A minha escrita, a minha fotografia, o meu mundo

MACHADO, JA

A minha escrita, a minha fotografia, o meu mundo

Os horrores da epidemia

João-Afonso Machado, 11.03.20

CAVALO DE LAVOURA.JPG

As pessoas de bem, nadas entre os verdes prados e as ribeiras minhotas, fugiriam jamais motorizadamente de qualquer ameaça de epidemia desvastante. Não, o respeito e a saudade da terra-mãe, deixada para trás, reclamam o equídeo, a besta de carga. Essa noite, as lágrimas foram muito mais do que as palavras e, logo ao alvorecer, vim com o cavalo de tiro já sobejamente forrado de ração.

Restava atrelá-lo, carregar o carroção com o mínimo necessário e pôr-lhe a lona da cobertura. E despedirmos-nos do gato, azuladamente a garantir-nos com o olhar, não arredaria pé. Os cães viriam, claro, e sempre nos valeriam em vigílias nocturnas.

Não possuo revólver, uso mesmo suspensórios e um chapéu de palha, e não cesso de rilhar um talo de anis de que faço provisão à noutinha, no quintal do vizinho. Mas trouxe as espingardas, mesmo à mão de semear ficou a minha velhinha pombeira, os percutores como duas orelhas de coelheiro. Felizmente a munição abundava e a cal. 32 entreguei-a à minha Betty - Toma, guarda o último cartucho para ti... - Oh tanso!, mas nós estamos a fugir da maleita, não dos índios. Para que queres o último cartucho?

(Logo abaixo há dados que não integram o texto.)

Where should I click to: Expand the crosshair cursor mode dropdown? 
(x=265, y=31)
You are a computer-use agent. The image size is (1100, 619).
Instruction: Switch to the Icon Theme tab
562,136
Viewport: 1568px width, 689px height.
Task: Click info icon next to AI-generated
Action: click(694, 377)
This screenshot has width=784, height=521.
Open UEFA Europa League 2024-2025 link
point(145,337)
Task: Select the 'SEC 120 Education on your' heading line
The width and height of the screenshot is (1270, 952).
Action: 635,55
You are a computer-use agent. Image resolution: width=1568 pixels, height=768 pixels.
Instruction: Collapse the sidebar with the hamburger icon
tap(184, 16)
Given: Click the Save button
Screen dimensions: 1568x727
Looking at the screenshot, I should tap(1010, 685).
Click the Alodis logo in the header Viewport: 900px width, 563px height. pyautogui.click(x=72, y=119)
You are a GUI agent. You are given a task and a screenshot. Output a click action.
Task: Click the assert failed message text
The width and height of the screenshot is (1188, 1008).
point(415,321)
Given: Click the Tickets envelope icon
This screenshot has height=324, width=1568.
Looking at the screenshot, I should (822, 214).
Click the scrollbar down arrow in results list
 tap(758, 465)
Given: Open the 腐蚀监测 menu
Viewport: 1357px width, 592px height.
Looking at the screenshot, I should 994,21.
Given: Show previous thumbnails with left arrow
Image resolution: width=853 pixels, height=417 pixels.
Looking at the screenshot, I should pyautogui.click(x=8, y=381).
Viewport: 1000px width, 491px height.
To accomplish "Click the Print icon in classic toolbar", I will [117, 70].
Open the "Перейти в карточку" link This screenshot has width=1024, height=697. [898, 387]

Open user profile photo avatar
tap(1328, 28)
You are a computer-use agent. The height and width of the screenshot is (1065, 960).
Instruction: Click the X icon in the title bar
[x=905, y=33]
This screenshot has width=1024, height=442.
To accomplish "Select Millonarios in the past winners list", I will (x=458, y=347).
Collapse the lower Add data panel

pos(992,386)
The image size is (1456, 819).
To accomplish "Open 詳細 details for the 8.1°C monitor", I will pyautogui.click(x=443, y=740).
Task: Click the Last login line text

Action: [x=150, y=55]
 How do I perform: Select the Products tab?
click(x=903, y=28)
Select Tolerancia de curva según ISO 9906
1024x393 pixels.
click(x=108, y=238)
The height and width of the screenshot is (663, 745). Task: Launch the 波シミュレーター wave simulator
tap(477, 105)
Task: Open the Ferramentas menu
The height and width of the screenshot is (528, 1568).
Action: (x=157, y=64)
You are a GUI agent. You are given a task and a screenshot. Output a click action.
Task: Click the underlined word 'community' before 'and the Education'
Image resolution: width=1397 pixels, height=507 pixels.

Não deixava de ter alguma razão, a minha Betty. No entanto, uma debandada desta envergadura sem uns fuzis connosco, seria de todo desprovida de sal. Tal como partir sem um livrito, sequer, do Eça ou do Augusto Cury, sem o fogareiro e uma caixa de fósforos.

E mais: ia eu no primeiro - Eia! - a estalar o chicote, quando a minha Betty se alevantou do banco do carroção a querer saber - Mas, afinal, para onde vamos nós?

Só então ponderámos o nosso destino. Já na rua, espreitando em redor, cercados de casario e casario, sem um nico de tranquilidade no horizonte. Fugíssemos nós dos índios, sempre nos acolheriam em algum fortim da GNR ou dos bombeiros. Mas de um vírus... Não há fechadura por onde ele não entre nem perdigoto que não cavalgue. Mais prudente seria, na realidade, atulhar a despensa, pôr as trancas à porta e as espingardas junto do intercomunicador...

Atravessou-me então a terrível punhalada - E os cães, santo Deus?, como lidar com as necessidades dos cães neste Minho já só verde das alcatifas e dos vasos da varandinha, já só aquoso nas bicas da cozinha e da casa-de-banho?!